Ho sempre considerato Risiko uno dei giochi da tavolo più entusiasmanti e complessi. Lo adoro e quando ho amici a casa lo propongo sempre. Pochi però sanno che la versione di Risiko italiana è unica al mondo e si discosta abbastanza dalle versioni internazionali.  Ed è questa sua unicità a renderla la versione forse migliore in assoluto. Ieri ho avuto il piacere di giocare con la versione britannica, fedele all’originale. Vediamo le maggiori differenze:

  1. Come molti di voi avranno notato nella versione italiana ci sono carri armati ma quelli raffigurati nelle carte sono fanteria, cavalleria e artiglieria. Come è possibile? La versione originale infatti era basata sulle guerre napoleoniche e la mappa ne è un’altra prova. Significa che nelle versioni internazionali non ci sono carri armati ma fanteria, cavalleria e artiglieria. Vedi foto. Le differenti pedine non significano differenti livelli di potenza di fuoco (come pensavo fino a ieri) ma semplicemente un modo per aggregare numeri di battaglioni (da noi armate) superiori a 5 (1 cavalleria equivale a 5 fanterie) e 10 (1 artiglieria equivale a 10 fanterie o 2 cavallerie). Insomma, lo stesso uso che nel nostro si fa delle bandierine che equivalgono a 10 carri armati. Il motivo di questo non è solo per questioni di spazio ma anche perché nella versione internazionale i battaglioni di fanteria sono limitati a poco meno di 40. Quindi si è forzati a sostituirli con cavalleria e artiglieria.
  2. Questo significa che i movimenti di truppe sulla mappa sono limitati da questa aggregazione. Nell’italiano possiamo spostare carri armati uno ad uno da un territorio all’altro, in quelle internazionali la cavalleria e l’artiglieria non si possono dividere e quindi spesso ci si trova con territori sguarniti e esposti ad attacchi.
  3. I dadi per la difesa sono solo due, non tre. Questo fa sì che l’attaccante sia avvantaggiato. Insomma, è più facile conquistare territori in Risk rispetto a Risiko tanto che nella partita che ho fatto (durata appena 1 ora e mezzo) ho conquistato il Sud America e riperso completamente in due turni! Basta un errore o un po’ di sfortuna per vedere la partita ribaltarsi immediatamente. In Risiko in media per essere vincitori in una battaglia l’attaccante deve accumulare almeno tre volte tante armate della difesa. In Risk basta il doppio. Come potete capire le partite durano molto meno rispetto a quelle italiane.
  4. In Risiko c’è un collegamento marittimo tra Medio Oriente e Africa Orientale che rende l’Africa molto più esposta agli attacchi dall‘Asia.
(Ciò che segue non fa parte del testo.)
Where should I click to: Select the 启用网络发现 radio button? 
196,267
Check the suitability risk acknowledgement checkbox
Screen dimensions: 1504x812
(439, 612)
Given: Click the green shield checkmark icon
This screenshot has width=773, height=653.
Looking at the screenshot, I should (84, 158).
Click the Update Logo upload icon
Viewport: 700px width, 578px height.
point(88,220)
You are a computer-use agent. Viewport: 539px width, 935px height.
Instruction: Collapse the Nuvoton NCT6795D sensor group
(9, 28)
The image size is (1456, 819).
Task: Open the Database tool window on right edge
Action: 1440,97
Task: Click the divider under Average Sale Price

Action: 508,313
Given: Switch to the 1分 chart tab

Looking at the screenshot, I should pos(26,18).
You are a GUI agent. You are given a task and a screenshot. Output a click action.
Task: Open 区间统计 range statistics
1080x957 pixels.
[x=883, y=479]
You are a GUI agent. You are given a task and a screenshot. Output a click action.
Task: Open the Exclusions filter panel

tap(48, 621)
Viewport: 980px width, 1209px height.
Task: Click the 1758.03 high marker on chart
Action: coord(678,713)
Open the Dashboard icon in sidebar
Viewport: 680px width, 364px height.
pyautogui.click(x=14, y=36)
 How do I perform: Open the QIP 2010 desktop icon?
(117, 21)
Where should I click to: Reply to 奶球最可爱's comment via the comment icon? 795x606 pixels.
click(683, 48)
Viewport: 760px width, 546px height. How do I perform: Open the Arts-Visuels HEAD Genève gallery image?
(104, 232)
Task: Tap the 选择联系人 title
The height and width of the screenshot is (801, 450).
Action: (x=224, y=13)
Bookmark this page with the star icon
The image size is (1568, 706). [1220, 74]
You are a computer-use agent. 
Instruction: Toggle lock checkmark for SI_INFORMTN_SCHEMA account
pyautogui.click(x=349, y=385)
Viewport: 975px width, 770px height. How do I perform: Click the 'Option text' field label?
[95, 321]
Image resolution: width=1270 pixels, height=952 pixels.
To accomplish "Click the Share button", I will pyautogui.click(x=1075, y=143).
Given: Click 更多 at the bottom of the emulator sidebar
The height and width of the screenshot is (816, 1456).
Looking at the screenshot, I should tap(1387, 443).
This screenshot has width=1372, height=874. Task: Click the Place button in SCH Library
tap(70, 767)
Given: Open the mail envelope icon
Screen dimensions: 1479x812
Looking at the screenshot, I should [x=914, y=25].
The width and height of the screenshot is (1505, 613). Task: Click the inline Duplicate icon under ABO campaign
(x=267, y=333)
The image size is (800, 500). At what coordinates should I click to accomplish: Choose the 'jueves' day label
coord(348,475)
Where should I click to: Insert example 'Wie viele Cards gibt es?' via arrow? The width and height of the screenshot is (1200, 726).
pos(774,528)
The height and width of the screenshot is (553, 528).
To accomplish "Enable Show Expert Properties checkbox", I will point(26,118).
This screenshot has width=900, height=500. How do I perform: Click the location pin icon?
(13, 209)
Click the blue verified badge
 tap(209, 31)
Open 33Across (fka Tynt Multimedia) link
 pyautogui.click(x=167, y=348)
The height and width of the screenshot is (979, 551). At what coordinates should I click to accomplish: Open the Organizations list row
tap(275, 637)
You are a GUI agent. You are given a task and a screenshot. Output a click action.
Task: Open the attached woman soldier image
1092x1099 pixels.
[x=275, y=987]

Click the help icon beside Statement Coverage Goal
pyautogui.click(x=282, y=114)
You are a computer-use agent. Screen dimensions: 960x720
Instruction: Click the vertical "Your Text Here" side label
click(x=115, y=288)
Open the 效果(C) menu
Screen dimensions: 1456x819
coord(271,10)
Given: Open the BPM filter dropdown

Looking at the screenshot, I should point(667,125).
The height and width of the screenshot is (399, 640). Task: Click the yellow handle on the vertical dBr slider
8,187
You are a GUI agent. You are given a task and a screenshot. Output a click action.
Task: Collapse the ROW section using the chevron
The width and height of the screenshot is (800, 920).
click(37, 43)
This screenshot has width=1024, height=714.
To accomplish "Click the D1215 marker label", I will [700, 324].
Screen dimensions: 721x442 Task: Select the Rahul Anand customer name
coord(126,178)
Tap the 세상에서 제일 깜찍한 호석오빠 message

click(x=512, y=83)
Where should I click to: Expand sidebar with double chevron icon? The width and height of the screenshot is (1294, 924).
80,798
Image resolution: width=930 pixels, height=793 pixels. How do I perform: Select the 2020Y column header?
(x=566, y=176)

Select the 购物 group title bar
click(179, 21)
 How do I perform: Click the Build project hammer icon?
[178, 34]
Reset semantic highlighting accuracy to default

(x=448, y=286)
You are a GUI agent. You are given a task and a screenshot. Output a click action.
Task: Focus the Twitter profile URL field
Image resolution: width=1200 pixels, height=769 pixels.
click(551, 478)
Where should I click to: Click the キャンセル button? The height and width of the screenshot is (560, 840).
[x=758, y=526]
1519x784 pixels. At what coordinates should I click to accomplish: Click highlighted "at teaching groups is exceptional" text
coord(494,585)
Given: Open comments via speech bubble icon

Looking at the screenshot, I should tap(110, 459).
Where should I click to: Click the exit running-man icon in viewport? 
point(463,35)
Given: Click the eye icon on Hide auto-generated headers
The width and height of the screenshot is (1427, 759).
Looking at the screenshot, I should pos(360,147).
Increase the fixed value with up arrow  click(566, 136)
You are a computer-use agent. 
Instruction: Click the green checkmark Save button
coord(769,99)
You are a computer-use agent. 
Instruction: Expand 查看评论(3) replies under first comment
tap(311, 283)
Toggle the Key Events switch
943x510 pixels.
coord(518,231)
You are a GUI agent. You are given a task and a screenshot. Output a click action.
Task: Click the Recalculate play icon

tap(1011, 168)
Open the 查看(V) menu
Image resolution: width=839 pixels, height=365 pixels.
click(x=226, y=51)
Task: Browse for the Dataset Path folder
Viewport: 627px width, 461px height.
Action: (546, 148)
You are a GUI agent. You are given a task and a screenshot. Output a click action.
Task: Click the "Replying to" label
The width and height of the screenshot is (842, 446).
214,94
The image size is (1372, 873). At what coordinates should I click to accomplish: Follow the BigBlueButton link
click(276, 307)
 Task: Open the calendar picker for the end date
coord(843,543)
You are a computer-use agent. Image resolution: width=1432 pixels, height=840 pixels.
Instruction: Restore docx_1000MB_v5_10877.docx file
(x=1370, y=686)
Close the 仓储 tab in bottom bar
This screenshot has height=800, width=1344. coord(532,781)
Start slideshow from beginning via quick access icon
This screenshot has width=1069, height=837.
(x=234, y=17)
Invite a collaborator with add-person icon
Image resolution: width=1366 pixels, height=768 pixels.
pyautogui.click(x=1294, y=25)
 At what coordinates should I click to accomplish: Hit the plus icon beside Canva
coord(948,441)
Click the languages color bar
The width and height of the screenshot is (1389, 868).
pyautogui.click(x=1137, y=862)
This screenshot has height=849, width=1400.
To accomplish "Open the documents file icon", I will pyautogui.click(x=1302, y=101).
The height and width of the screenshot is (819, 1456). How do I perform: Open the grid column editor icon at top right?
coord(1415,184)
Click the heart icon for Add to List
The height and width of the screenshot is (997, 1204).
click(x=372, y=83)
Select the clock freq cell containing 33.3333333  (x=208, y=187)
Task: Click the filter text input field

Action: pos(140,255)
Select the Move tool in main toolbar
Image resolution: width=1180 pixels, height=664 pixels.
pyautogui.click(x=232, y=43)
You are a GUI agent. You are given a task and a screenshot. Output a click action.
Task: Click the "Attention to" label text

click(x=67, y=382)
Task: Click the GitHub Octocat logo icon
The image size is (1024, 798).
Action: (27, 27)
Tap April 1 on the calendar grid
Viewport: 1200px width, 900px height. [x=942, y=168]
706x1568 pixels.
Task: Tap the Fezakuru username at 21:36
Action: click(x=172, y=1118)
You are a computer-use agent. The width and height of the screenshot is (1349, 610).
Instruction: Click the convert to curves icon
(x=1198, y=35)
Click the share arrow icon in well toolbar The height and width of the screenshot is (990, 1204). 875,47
Una curiosità: nella mappa del Risk del 1992 con cui ho giocato sono chiaramente segnate Sardegna, Corsica, Baleari, Creta e Cipro. In quella italiana queste non ci sono, segno che pure nei giochi da tavolo i continentali non hanno alcun riguardo nei confronti dei sardi! 😉

La versione britannica del 1992 invece è molto patriottica: la scatola rappresenta truppe britanniche e le Falkland sono rappresentate e ingrandite in maniera innaturale. Quando l’ho fatto presente al mio amico inglese ne è rimasto sorpreso, più che altro per il fatto che lui non se ne sarebbe mai accorto se non glielo avessi fatto notare io. Come dire che quando vivi nella tua bolla nazione pensi che il mondo giri intorno a te.

In conclusione per una volta la versione italiana è quella migliore e più equilibrata e che permette strategie a lungo termine complesse. La mappa italiana pero’ lascia a desiderare (soprattutto per la mancanza della Sardegna!) e infatti ho deciso di comprare la versione britannica e di usare la sua mappa con le regole italiane. Insomma, prendo il meglio delle due versioni.